— start of Source —
Arnold A. Rogow. A Fatal Friendship: Alexander Hamilton and Aaron Burr. New York: Hill & Wang, 1998. 351 pp. $27.50 (cloth), ISBN 978-0-8090-4753-6.
Reviewed by Joanne B. Freeman (Department of History, Yale University)
Published on H-SHEAR (September, 2000)
In A Fatal Friendship, Arnold Rogow offers a readable account of the conflicted and ultimately fatal relationship between Alexander Hamilton and Aaron Burr, a dramatic story with a bang-up ending. The book circles in on that final deadly encounter, discussing the two men's youth, Revolutionary War service, and families and friends, then progressing through the 1780s and 1790s, taking us ever nearer to July 11, 1804. Final chapters detail the duel and its aftereffects, and an epilogue glances at the two men's treatment at the hands of history. As this rapid stride through two lifetimes might suggest, the book is more a character study than a chronological history, focused on the development and emotional evolution of its two protagonists in relation to their final encounter. As Rogow himself explains it, his book suggests that "the deeper causes of the duel are to be found in the dark recesses of their relationship and in the personal histories that shaped both their characters and that relationship" (p. xi). In the final outcome, Hamilton garners much of the responsibility for his duel with Burr. In Rogow's words, Hamilton's "character structure was more impaired than Burr's, and that as a consequence he was more at fault in bringing their relationship to a violent end" (p. xiv).
As this last statement suggests, A Fatal Friendship is a psycho-history, addressing the deep psychological drives that drove both men to the field of honor. Given the conflicted and complex psyches of both Burr and Hamilton, such a character study could yield some interesting insights, if grounded on reliable research --and Rogow does indeed suggest that he has sifted through historical evidence in search of the truth. In fact, this is his literary persona in A Fatal Friendship -- the clear-eyed outsider who will use documentary evidence to question "mythologies that sanctify Jefferson, ennoble Hamilton, and demonize Burr" (page xiii). Rogow assumes this stance from the outset, explaining in his preface that "even the most conscientious biographers are not always able to avoid bias in favor of their subjects," or to prevent modern political culture from coloring their depictions of the past. Rogow, however, will neither take sides nor drag the present into the past, he tells us; he will simply "explore ...interactions of personality and politics," succeeding in objectivity where historians and biographers have failed. A worthy objective that, unfortunately, is not met.
A Fatal Friendship's main problem is its tone-deafness to the subtleties and realities of early national politics and life. Psychological theorizing requires a light touch when dealing with personalities from the distant past who saw their world through a cultural lens quite different from our own. As eighteenth-century gentlemen and politicians, Hamilton and Burr acted according to a distinctive logic that must be acknowledged before their actions and character can be understood. It is impossible to understand what drove these rivals to their final, fatal encounter without a clear grasp of the precise combination of political events and cultural conventions that guided their decisions. Rogow, however, places character structures front and center, depicting the duel as a clash of personalities. In essence, he has written about America's most famous political duel without seriously considering politics or culture.
— end of Source —
## What is asked
(A) Extract the part of the review that opens with the words containing "Arnold A. Rogow." and closes with "History, Yale University)".
(B) According to the review, which publisher issued A Fatal Friendship?
(C) List every page number cited in parentheses in the review.
The records that come next are separate material, unrelated to the review.
— start of Records supplied —
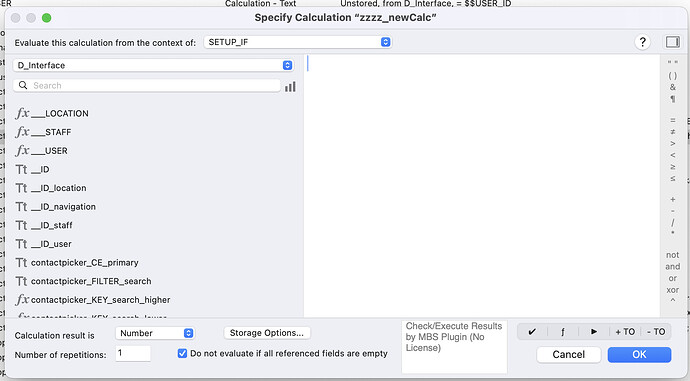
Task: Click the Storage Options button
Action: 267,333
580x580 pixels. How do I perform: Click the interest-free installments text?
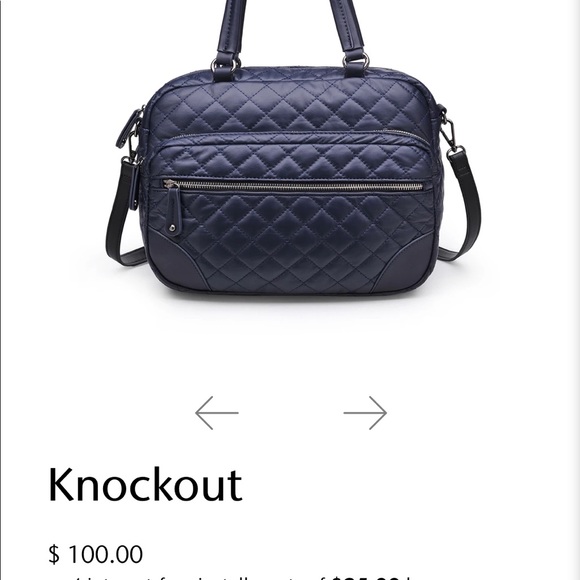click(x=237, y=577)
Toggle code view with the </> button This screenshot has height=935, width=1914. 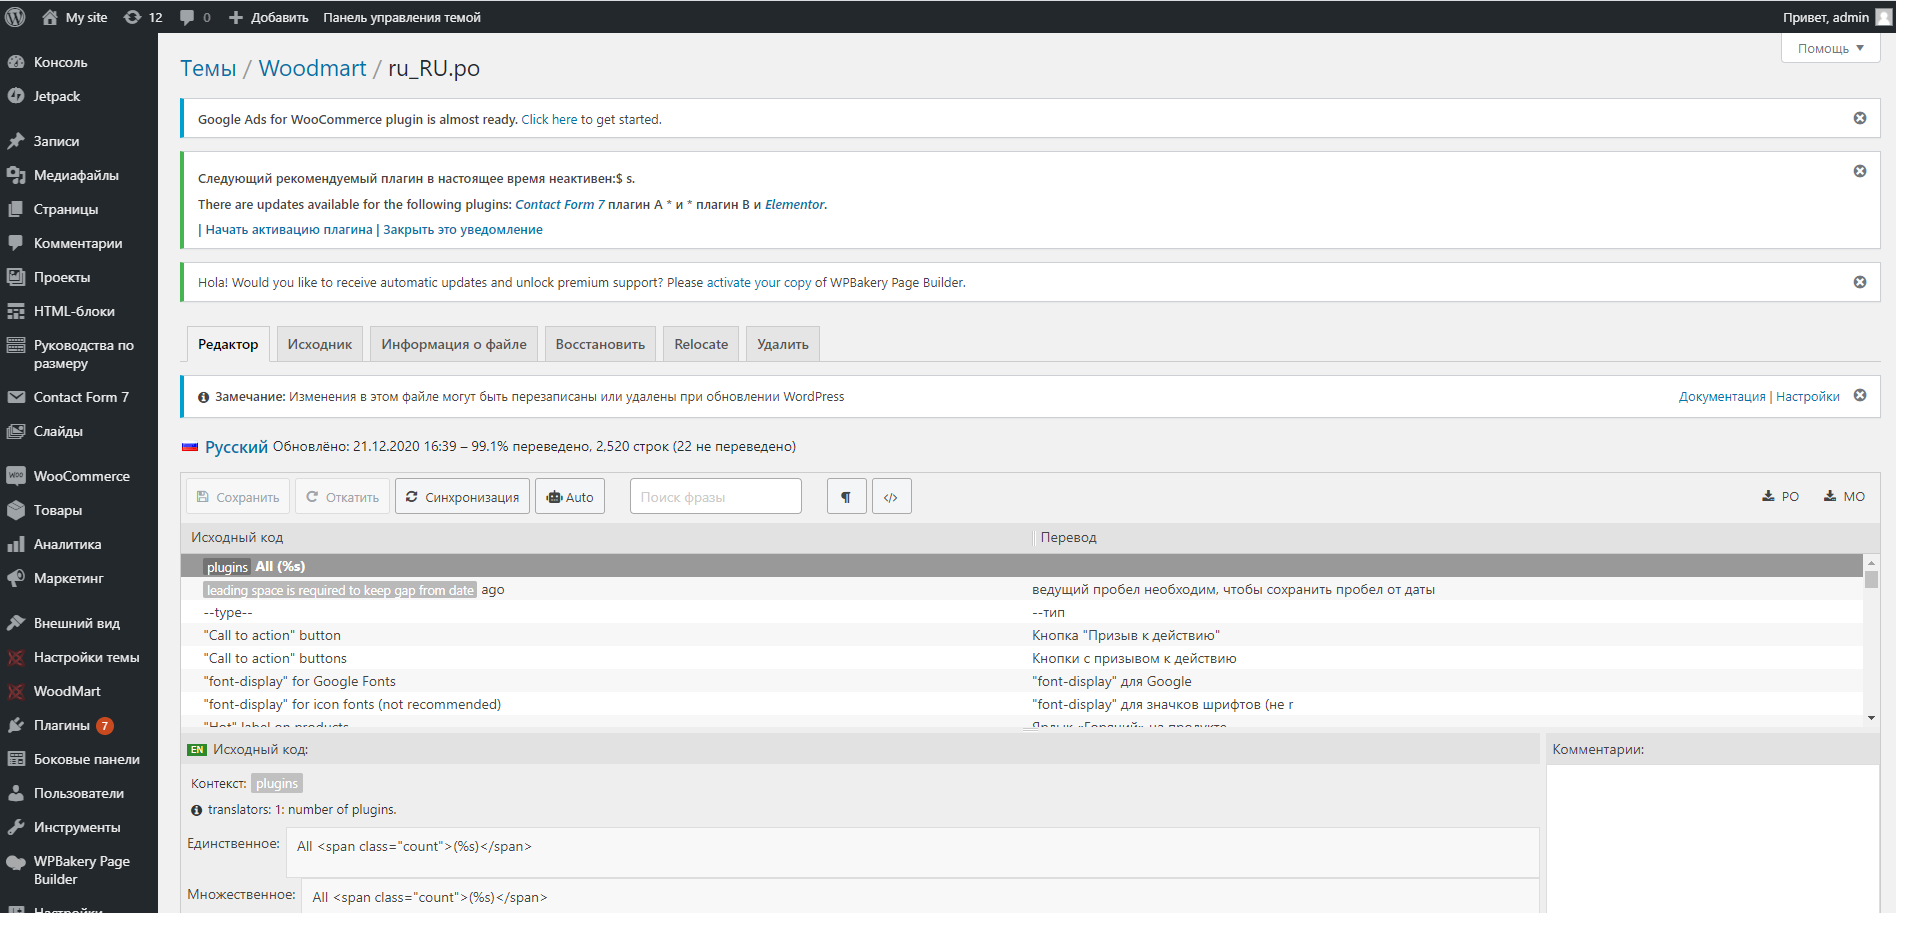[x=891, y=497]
— end of Records supplied —
— start of Records supplied —
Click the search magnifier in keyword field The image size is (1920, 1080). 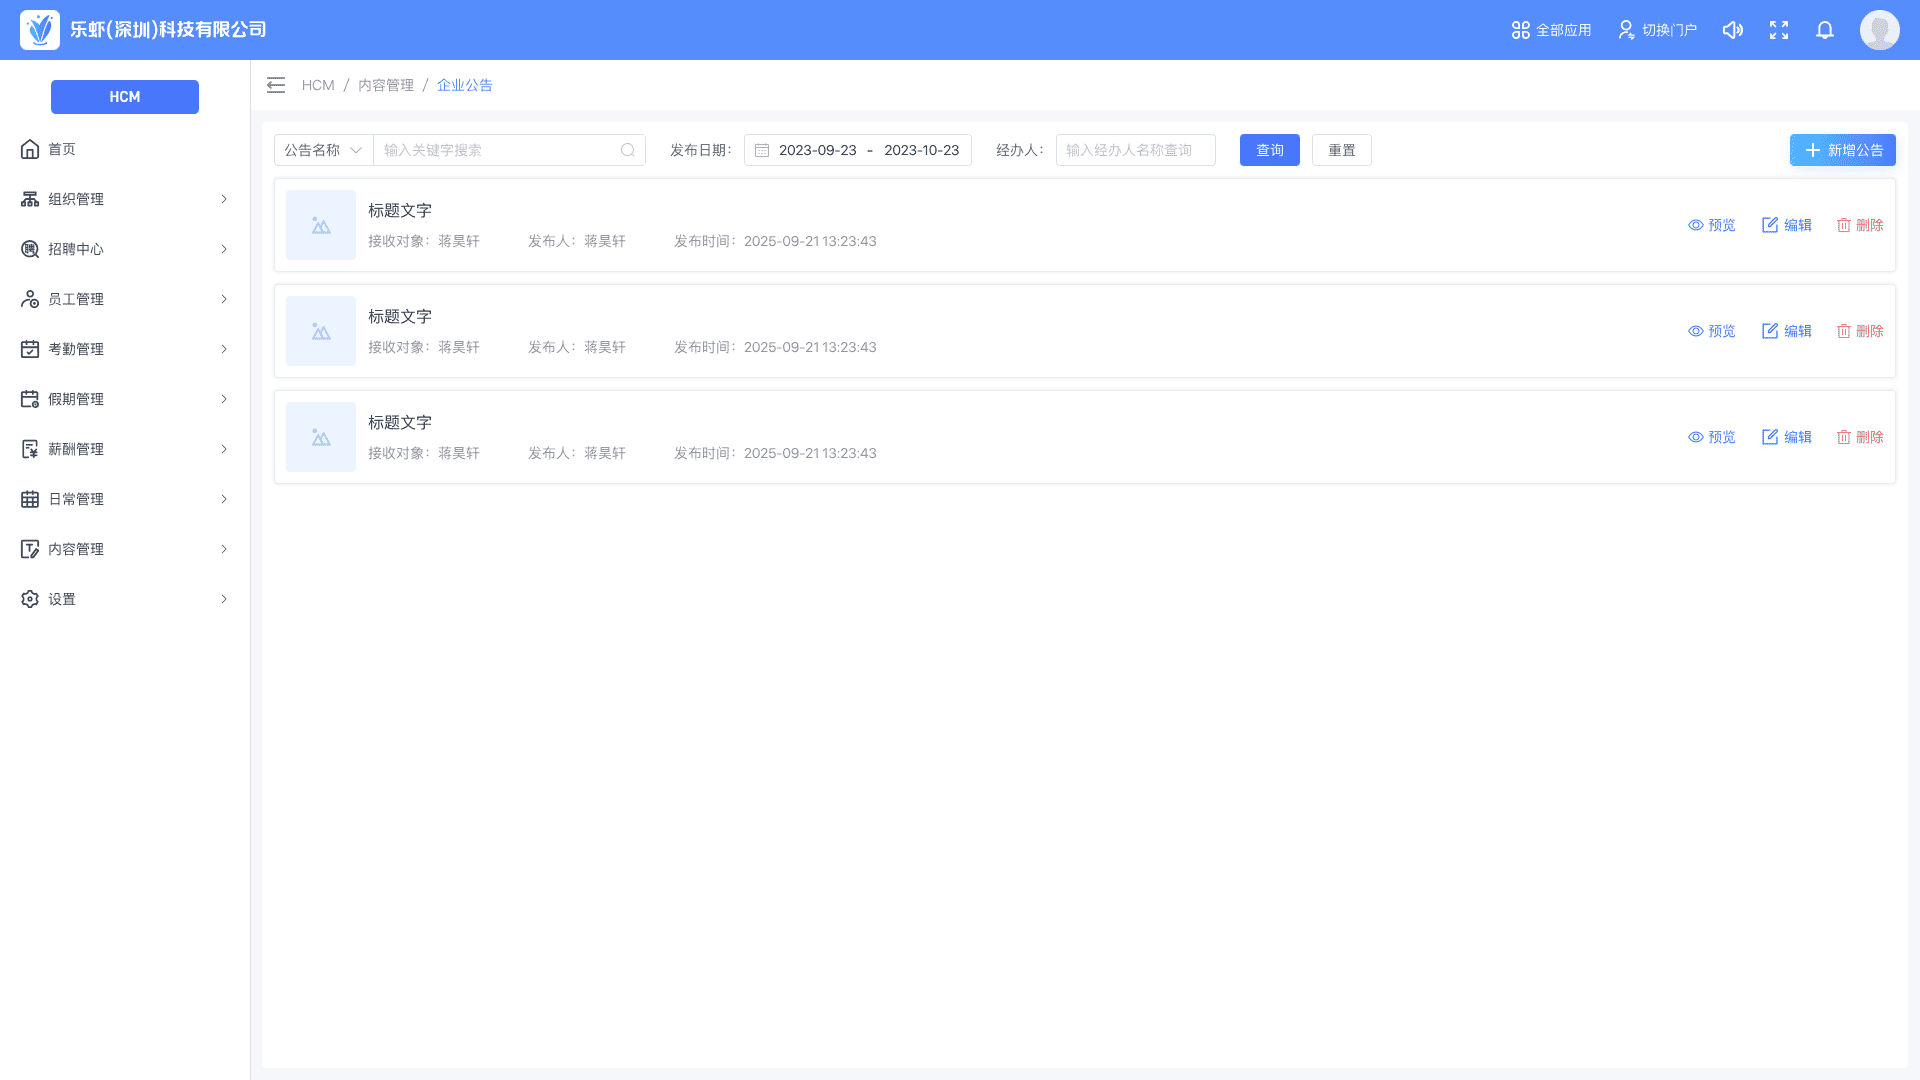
— end of Records supplied —
## Task answers
(A)
Arnold A. Rogow. A Fatal Friendship: Alexander Hamilton and Aaron Burr. New York: Hill & Wang, 1998. 351 pp. $27.50 (cloth), ISBN 978-0-8090-4753-6.
Reviewed by Joanne B. Freeman (Department of History, Yale University)

(B) Hill & Wang, New York, 1998.

(C) xi, xiii, xiv